The first sauce was a spicy lemon-garlic butter sauce (we used the leftovers as the sauce for our crab and pasta dinner the following night). The butter sauce is just equal parts of olive oil and butter melted together or 1 cube of butter melted, 3 cloves of garlic, about a 1/2 tsp Italian seasoning (crush it in your palm first to bring out the flavors), some Montreal Grill seasoning - a few shakes, about 2 tbsp chopped fresh parsley, 1/4 tsp paprika, 1 tbsp each green onion and chives, Kosher salt, Tabasco to your taste ( 1/2 tsp or so), 1/2 lemon and its zest. Put everything into the food processor just to combine. Sauce should be lumpy.
This sauce is lemony so you may want to add lemon sparingly if you prefer less lemon flavor. (If you use this as a pasta sauce you'll want to put your crab in the sauce and saute for a couple minutes and then add the cooked pasta with a little pasta water, let that reduce a bit and then add fresh parsley, chives and grated Parmesan on top - it's really good this way!)
Our second sauce was a basil aioli. 1/3 cup mayonnaise, 1/3 cup sour cream, 1/2 cup packed chopped basil,1-2 cloves garlic minced,lemon juice to taste, salt and pepper. Mix all, serve well chilled. I really liked this sauce, the basil added an unusual touch. I also used it as a dip the next day for crostini with Parmesan cheese.
A lemon aioli was our third sauce.This is a typical aioli: 1/2 - 2/3 cup Mayonnaise, 1-2 cloves minced garlic, chives chopped fine, lemon juice to taste, lemon zest, salt and pepper, mix and chill well. This sauce really complemented the crab and wasn't too heavy.
Cleaning and cracking the crabs is time consuming but well worth it, we got two dinners and a lunch out of the crabs and I'm sure that if we hadn't just gorged ourselves the first night we could have even come up with extra crab for the freezer. These were such a nice treat and the variety of sauces made it a fun and tasty experience.

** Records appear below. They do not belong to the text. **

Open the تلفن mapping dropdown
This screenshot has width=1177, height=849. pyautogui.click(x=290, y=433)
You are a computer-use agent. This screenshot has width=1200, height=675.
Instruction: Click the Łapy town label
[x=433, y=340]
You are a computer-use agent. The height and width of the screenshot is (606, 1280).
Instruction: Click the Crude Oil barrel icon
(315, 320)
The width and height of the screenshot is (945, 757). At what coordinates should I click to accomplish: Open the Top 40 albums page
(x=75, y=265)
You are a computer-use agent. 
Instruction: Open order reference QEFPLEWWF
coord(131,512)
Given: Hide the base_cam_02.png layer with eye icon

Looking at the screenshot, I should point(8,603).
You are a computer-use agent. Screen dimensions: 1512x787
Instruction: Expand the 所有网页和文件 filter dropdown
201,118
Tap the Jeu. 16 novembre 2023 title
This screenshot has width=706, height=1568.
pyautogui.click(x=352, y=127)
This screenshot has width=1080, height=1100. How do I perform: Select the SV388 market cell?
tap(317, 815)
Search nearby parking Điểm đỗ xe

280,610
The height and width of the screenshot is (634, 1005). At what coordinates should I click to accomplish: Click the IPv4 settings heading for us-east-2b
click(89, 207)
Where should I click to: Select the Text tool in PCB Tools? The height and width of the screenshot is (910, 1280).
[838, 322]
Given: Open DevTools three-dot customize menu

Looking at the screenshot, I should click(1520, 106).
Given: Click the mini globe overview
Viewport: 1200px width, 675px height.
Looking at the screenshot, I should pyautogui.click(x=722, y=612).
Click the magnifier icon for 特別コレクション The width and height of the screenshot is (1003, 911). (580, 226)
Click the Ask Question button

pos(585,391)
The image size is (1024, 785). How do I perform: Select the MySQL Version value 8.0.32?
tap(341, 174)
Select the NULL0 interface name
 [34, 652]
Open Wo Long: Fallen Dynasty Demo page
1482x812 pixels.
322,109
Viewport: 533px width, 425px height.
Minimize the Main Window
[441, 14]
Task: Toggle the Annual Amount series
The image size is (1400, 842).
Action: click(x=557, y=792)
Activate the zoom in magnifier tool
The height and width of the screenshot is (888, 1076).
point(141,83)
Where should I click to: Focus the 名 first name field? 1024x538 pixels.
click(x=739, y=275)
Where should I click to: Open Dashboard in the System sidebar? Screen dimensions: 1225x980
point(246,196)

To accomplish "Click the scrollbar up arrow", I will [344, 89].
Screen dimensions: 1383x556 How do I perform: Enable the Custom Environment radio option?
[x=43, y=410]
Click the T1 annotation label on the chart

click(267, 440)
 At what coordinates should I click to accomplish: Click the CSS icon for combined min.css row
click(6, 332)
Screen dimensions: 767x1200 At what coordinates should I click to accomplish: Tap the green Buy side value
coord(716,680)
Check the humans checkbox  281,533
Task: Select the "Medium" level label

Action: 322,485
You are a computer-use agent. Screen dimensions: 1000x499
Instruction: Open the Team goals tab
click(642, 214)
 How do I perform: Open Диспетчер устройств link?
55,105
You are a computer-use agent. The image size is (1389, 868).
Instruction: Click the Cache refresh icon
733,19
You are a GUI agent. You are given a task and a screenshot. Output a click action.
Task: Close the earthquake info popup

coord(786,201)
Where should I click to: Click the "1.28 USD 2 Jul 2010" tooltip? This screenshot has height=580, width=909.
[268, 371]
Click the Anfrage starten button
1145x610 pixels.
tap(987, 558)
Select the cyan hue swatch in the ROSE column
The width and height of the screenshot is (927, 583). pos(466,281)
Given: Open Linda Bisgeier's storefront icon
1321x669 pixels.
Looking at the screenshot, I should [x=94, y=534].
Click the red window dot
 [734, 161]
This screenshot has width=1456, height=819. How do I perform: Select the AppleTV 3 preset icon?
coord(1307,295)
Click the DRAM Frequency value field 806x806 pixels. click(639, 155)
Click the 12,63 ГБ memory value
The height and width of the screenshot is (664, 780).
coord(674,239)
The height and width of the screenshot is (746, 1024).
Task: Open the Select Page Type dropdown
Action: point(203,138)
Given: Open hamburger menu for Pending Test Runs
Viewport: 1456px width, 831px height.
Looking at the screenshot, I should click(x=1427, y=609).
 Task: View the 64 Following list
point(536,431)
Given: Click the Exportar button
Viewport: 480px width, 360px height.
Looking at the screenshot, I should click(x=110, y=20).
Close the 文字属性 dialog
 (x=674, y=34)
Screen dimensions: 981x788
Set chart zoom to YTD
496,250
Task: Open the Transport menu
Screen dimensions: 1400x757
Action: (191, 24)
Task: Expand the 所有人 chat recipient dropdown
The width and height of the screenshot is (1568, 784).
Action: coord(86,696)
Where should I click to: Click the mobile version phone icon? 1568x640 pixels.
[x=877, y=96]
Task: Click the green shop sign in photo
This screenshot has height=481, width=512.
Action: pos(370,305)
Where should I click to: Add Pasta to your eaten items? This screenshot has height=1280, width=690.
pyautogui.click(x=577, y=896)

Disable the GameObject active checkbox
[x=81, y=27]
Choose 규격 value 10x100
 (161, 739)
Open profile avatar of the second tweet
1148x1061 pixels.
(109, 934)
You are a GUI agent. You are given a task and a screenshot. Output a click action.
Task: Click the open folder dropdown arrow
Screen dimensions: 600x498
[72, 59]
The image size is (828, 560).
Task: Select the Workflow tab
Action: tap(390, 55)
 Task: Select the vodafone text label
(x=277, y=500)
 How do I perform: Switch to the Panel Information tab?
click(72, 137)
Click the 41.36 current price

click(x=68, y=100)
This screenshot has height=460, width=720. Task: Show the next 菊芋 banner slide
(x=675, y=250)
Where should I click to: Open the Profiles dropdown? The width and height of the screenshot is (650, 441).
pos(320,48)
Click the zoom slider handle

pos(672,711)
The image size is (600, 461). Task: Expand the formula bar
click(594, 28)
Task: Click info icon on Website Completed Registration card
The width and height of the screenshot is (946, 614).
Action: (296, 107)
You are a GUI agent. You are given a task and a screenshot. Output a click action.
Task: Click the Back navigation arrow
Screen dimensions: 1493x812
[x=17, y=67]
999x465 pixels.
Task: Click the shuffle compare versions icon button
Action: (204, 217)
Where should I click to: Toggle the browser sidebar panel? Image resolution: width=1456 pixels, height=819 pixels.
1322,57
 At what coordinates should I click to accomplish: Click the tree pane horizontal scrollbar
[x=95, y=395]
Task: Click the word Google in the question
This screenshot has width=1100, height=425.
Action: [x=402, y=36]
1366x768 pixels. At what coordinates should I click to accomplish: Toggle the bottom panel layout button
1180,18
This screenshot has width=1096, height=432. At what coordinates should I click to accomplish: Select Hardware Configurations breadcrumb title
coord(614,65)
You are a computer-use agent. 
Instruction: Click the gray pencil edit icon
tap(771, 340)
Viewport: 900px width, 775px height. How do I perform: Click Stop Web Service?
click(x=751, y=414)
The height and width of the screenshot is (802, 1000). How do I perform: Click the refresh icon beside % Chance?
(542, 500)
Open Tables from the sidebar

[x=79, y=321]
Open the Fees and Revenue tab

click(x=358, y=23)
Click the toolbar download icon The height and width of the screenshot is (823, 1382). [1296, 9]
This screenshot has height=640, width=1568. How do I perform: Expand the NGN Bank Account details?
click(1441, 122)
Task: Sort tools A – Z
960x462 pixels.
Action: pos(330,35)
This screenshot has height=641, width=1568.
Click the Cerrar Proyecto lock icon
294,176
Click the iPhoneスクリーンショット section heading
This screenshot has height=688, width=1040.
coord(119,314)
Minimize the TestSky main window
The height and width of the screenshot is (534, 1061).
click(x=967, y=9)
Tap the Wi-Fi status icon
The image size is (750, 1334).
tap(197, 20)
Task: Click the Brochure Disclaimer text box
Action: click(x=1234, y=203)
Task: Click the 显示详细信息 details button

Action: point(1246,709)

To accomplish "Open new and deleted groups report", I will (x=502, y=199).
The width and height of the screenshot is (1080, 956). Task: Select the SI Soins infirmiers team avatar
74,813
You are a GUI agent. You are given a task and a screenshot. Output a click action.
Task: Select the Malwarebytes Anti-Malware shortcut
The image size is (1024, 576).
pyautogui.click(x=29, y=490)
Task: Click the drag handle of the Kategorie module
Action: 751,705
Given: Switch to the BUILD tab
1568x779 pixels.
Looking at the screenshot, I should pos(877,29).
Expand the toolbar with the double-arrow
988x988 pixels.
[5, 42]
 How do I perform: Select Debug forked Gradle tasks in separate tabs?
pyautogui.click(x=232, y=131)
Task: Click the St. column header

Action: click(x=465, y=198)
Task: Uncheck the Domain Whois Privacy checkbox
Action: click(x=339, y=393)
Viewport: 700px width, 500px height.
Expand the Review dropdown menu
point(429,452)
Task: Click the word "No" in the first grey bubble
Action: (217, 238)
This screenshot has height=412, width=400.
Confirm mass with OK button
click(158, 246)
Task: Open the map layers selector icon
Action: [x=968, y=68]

My mantra lately has been simple, simple, simple, and I kept to that in this shoot. But I took the opposite approach to color than I did for the goat shanks. There you had a relatively dark dish, so it made sense to contrast that with light plates and light table cloth. For this shoot, I had crab meat with three light colored sauces. White dishes and table cloth aren't the best combo when it comes to bringing out the color and textures of light colored foods, so I broke out the black plates and bowls.
Unfortunately, I only had two black bowls, so I put the lemon garlic butter sauce is a glass cup. But that actually worked really well because you can actually see the light shining through the glass into the sauce (above). Overall, the simple black plating accentuates the colors and textures of the food wonderfully. I need to buy more black dishes.
The Lighting and Photography
For this shoot I used virtually the same lighting I used for the goat shanks: key light to the right, placed low and bounced off of a sheet, fill light to the rear through a reflector (two stops below the key), secondary fill bounced off the ceiling (three stops below the key), and a piece of white foam core to the left of the dish to provide a bit of added fill. The only real difference in the lighting was the addition of the secondary fill bounced off the ceiling; you can see the effect of that in the photo below where there appears to be a bit of an extra glow to the basil sauce.
Even though this dish was black on black instead of white on white like the goat shanks, this lighting set up worked extremely well. This might easily become my go-to lighting setup for food photography.
I'm really beginning to think the one of the biggest keys to successful food photography is finding a way to bring out the textures of the food. And just as with landscape photography, the key to bringing out textures is a side light placed low to the horizon.
The other key to bringing out the textures in food is to find a way to make the food stand out from its environment (the plates and tabletop). One way to do that is to plate light food on dark plates and dark food on light plates. That isn't always possible, but it certainly helps when it is.